GMPs operations would strongly benefit from adding ISO 9001-required quality measurement and customer satisfaction programs.

ISO companies would benefit from the GMPs’ systems control and documentation requirements, and the product would benefit from the GMPs’ standards to demonstrate “safety, strength, quality, and purity” of the final drug product.

It’s possible for a company to adhere to both standards and achieve full compliance to each.

About the author
Rick Calabrese is the corporate quality manager for Sartorius Group North America. He holds a bachelor’s degree in geology and a master’s degree in industrial management, both from SUNY Stony Brook. Calabrese has more than 20 years of experience in quality within the pharmaceutical industry, and more than 12 years of experience in performing both internal and external audits.

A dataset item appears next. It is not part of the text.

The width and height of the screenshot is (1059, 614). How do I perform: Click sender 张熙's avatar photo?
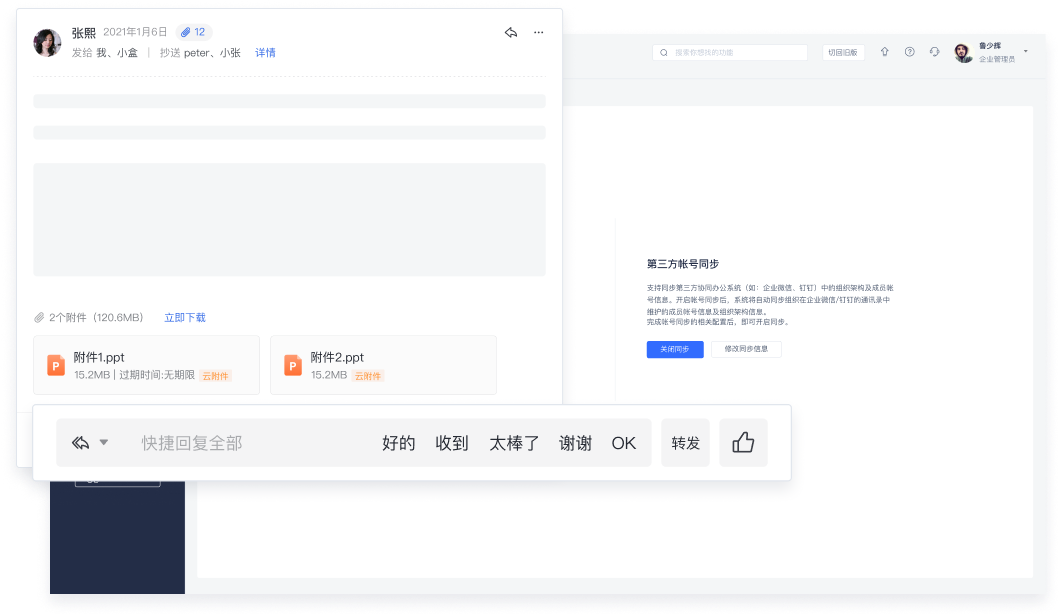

A. Mark Trotter is the business development and training manager for Sartorius Stedim Biotech Inc. He completed his postgraduate studies at Long Island University, earning a master’s degree in medical microbiology and an MBA. Trotter has an extensive background in the biopharmaceutical sciences coupled with regulatory knowledge that supports his expertise in process validations.

Luke T. Foo is the quality assurance/quality control director at Spectrum Pharmaceuticals in Irvine, California. He has a bachelor’s degree in pharmacy from the Brooklyn College of Pharmacy and a master’s degree in management systems analysis from Kean University. Foo has more than 30 years of pharmaceutical/biotechnology experience in manufacturing, product development, and quality assurance.